(Problem to work on) Below this line is a set of entries; quote exactly the lines from the line that contains "Task: Click the" to the line that contains "Image resolution: width=391", both lines included.

========

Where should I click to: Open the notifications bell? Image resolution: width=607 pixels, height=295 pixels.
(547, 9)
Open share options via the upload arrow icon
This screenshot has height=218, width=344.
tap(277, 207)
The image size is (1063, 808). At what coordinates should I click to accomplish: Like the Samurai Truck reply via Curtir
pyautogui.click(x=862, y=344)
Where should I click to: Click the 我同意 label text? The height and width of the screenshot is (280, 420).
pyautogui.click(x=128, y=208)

========

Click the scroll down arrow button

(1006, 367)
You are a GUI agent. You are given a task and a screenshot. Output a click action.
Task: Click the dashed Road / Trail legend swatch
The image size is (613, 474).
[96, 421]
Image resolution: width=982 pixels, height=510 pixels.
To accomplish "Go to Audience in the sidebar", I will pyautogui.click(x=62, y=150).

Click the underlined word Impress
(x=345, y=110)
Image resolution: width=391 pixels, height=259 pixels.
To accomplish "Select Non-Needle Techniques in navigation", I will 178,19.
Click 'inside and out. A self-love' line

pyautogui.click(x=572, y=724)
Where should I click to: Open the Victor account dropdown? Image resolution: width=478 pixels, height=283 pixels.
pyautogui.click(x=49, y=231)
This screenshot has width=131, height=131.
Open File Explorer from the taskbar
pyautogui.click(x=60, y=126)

========

(Response box)
Task: Click the dashed Road / Trail legend swatch
The image size is (613, 474).
[96, 421]
Image resolution: width=982 pixels, height=510 pixels.
To accomplish "Go to Audience in the sidebar", I will pyautogui.click(x=62, y=150).

Click the underlined word Impress
(x=345, y=110)
Image resolution: width=391 pixels, height=259 pixels.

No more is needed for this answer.